Eu conversava com uma amiga dia desses, sobre como a vontade de desistir da vida foi incentivada nas letras do The Smiths e de como o Morrissey deveria saber mais coisas do que podemos imaginar sobre as artimanhas de se manter vivo ainda que (en)cante o oposto. E foi durante essa conversa que me surgiu a ideia de começar esse blog onde, finalmente, eu decido expor minha depressão publicamente.
Que eu consiga me lembrar, não existe um dia sequer, em pelo menos vinte anos, em que eu não pense em morrer pelo menos uma vez ao dia. Eu já me imaginei/desejei estar morrendo de todas as maneiras possíveis de se imaginar: já quis explodir os miolos, pular de uma ponte, ser mordida por um cão doente... já me imaginei sendo assassinada por alguém fantasiado de Garibaldo, um botijão de gás voador caindo na minha cabeça, sendo abduzida por extra-terrenos que percebem que houve um engano e me jogam pra fora da nave... eu já quis morrer de tantas maneiras que algumas ideias até me parecem simples demais.

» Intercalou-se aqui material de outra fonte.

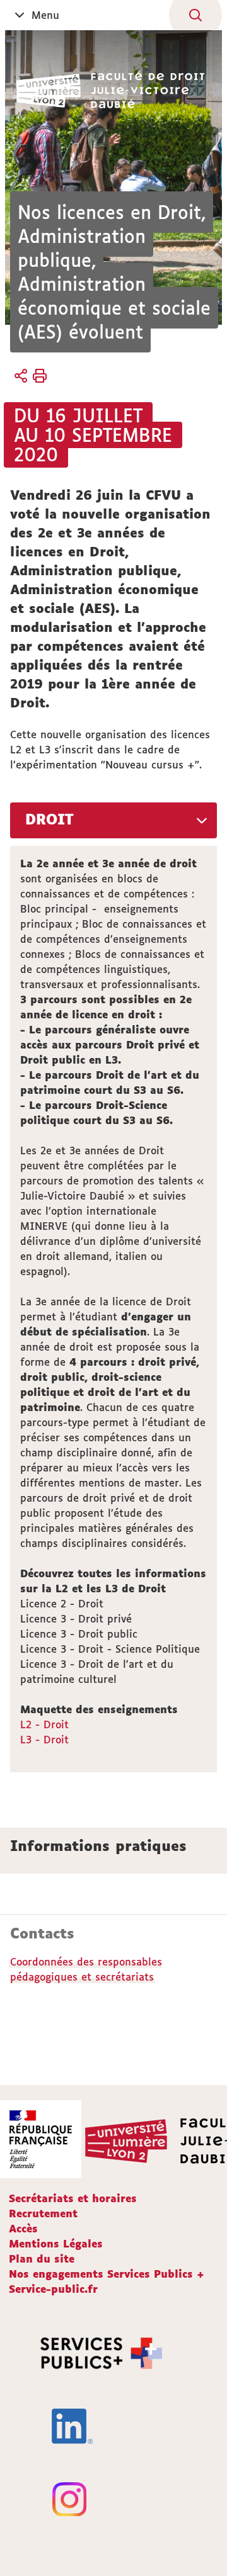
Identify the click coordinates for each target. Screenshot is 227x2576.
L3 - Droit (44, 1739)
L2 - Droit (44, 1724)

A maioria das pessoas vai pensar que essa é uma tentativa de chamar a atenção, que deve ser carência, que eu sou uma pessoa "muito alegre" pra se levar a sério esse papo de depressão... e eu sequer posso reclamar disso, afinal, foi o papel que eu escolhi interpretar na vida.
Meu pai me criou pra ser independente, pra ser meu próprio suporte. E eu aprendi isso desde de muito cedo! Eu era a menina gorda, negrinha, que gostava de "coisas de meninos" e se entendiava facilmente com as "coisas de meninas". Eu sofria bullying com a mesma frequência que qualquer "minoria" sofria, mas eu adotei esse personagem que parece não se importar com nada e que está sempre de bom humor. E eu gostava de estudar, de aprender... foi ficando cada vez mais fácil "ter resposta pra tudo", rebater as zoações com esperteza e, assim, acabar me tornando a "melhor amiga de todo mundo".
De todas as coisas que me doem na vida, uma das que mais me transtornam é esse ímã que eu tenho pra atrair as pessoas, pra deixá-las confortáveis comigo pra despejar todos os seus lamentos, frustrações, angústias, problemas... desde criança, eu juro, todo mundo ao meu redor sempre arranjou uma maneira de me fazer responsável pelas suas soluções/alívios; seja pra decidir a melhor brincadeira em grupo na rua, seja pra fazer os trabalhos escolares ou (o mais corriqueiro deles) aconselhar suas relações amorosas.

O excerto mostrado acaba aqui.